After computing $ u^{n+1} $, stabilize Leapfrog by $$ \begin{equation} u^n\ \leftarrow\ u^n + \gamma (u^{n-1} - 2u^n + u^{n+1}) \label{decay:fd2:leapfrog:filtered} \end{equation} $$

2nd-order Runge-Kutta scheme

Forward-Euler + approximate Crank-Nicolson: $$ \begin{align} u^* &= u^n + \Delta t f(u^n, t_n), \label{decay:fd2:RK2:s1}\\ u^{n+1} &= u^n + \Delta t \half \left( f(u^n, t_n) + f(u^*, t_{n+1}) \right) \label{decay:fd2:RK2:s2} \end{align} $$

4th-order Runge-Kutta scheme

The most famous and widely used ODE method

4 evaluations of $ f $ per time step

Its derivation is a very good illustration of numerical thinking!

2nd-order Adams-Bashforth scheme

$$ \begin{equation} u^{n+1} = u^n + \half\Delta t\left( 3f(u^n, t_n) - f(u^{n-1}, t_{n-1}) \right) \label{decay:fd2:AB2} \end{equation} $$

3rd-order Adams-Bashforth scheme

$$ \begin{equation} u^{n+1} = u^n + \frac{1}{12}\left( 23f(u^n, t_n) - 16 f(u^{n-1},t_{n-1}) + 5f(u^{n-2}, t_{n-2})\right) \label{decay:fd2:AB3} \end{equation} $$

The Odespy software

Odespy features simple Python implementations of the most fundamental schemes as well as Python interfaces to several famous packages for solving ODEs: ODEPACK, Vode, rkc.f, rkf45.f, Radau5, as well as the ODE solvers in SciPy, SymPy, and odelab.

Typical usage:

# Define right-hand side of ODE
def f(u, t):
    return -a*u

import odespy
import numpy as np

# Set parameters and time mesh
I = 1; a = 2; T = 6; dt = 1.0
Nt = int(round(T/dt))
t_mesh = np.linspace(0, T, Nt+1)

# Use a 4th-order Runge-Kutta method
solver = odespy.RK4(f)
solver.set_initial_condition(I)
u, t = solver.solve(t_mesh)

Example: Runge-Kutta methods

solvers = [odespy.RK2(f),
           odespy.RK3(f),
           odespy.RK4(f),
           odespy.BackwardEuler(f, nonlinear_solver='Newton')]

for solver in solvers:
    solver.set_initial_condition(I)
    u, t = solver.solve(t)

# + lots of plot code...

Plots from the experiments

The 4-th order Runge-Kutta method (RK4) is the method of choice!

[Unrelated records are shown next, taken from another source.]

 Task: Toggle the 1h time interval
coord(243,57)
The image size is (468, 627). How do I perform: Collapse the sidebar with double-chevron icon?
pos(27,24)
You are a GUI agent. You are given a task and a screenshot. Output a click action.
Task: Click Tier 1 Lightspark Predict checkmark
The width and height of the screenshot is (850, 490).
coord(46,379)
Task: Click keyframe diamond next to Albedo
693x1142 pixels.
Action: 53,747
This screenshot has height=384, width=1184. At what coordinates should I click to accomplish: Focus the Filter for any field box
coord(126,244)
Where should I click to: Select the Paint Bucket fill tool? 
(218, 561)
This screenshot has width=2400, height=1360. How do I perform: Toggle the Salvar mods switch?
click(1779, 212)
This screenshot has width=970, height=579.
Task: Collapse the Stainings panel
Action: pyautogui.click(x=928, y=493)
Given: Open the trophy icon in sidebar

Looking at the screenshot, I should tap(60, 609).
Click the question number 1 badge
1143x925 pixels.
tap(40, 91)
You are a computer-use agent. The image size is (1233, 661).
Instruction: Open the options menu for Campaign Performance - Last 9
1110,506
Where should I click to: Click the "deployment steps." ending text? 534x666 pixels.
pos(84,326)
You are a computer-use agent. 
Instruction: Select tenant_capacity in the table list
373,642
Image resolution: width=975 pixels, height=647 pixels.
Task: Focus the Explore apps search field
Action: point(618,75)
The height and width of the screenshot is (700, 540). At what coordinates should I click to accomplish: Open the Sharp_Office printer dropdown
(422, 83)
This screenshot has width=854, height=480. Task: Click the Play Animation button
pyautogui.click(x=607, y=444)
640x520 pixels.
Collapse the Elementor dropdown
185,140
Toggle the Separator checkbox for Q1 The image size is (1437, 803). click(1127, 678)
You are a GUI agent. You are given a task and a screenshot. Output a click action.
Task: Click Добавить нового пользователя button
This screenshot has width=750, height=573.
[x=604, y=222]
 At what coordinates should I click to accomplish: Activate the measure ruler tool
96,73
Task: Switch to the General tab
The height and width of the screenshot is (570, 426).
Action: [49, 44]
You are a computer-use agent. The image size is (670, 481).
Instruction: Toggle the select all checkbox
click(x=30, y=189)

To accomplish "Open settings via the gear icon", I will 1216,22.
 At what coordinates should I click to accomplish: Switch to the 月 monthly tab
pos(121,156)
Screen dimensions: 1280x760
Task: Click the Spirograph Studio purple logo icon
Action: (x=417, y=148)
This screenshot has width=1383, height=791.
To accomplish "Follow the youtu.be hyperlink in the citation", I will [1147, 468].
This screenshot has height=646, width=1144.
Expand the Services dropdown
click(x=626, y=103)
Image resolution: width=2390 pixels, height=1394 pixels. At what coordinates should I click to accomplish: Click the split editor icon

Example: Adaptive Runge-Kutta methods

Adaptive methods find "optimal" locations of the mesh points to ensure that the error is less than a given tolerance.

Downside: approximate error estimation, not always optimal location of points.

"Industry standard ODE solver": Dormand-Prince 4/5-th order Runge-Kutta (MATLAB's famous ode45).